GENEL KURUL KONUŞMASI
Konu: 2014 YILI MERKEZİ YÖNETİM BÜTÇE KANUNU TASARISI İLE 2012 YILI MERKEZİ YÖNETİM KESİN HESAP KANUNU TASARISI NEDENİYLE
Yasama Yılı:4
Birleşim:33
Tarih:16.12.2013

BDP GRUBU ADINA MÜLKİYE BİRTANE (Kars) - Teşekkürler Sayın Başkan.

Sayın Başkan, değerli milletvekilleri; 2014 Yılı Merkezi Yönetim Bütçe Kanunu Tasarısı'nın Sanayi Bakanlığı ve bağlı kurumları hakkında söz aldım. Ekranları başında bizleri izleyen halkımızı, tutuklu milletvekillerimiz Sayın Hatip Dicle, Sayın İbrahim Ayhan, Sayın Selma Irmak, Sayın Faysal Sarıyıldız, Sayın Kemal Aktaş ve Sayın Gülser Yıldırım'ı ve sizleri saygıyla selamlıyorum.

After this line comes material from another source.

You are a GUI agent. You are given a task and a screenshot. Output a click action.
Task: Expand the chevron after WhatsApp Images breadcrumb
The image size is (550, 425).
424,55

Bütçe görüşmeleri, halkı ortaklaştırmayan, katılımcı hassasiyetten uzak, muğlak ve geçiştirmeci bu tutumla, demokratik katılımcılığı esas almadan, toplumun en geniş kesimlerinin müzakere ve onayına başvurulmadan hazırlanmış ve Genel Kurulda da aynı anlayışla görüşülmeye devam etmektedir. Bakanlık hakkında görüş bildirmeden önce, aynı anlayışın tezahürü olan, bütçenin neden tek güçle yönetildiğini daha iyi anlamamızı sağlayacak, halk iradesini yok sayan iktidar anlayışıyla yıllardır cezaevinde siyasi rehin olarak tutulan milletvekillerimiz hakkında konuşacağım.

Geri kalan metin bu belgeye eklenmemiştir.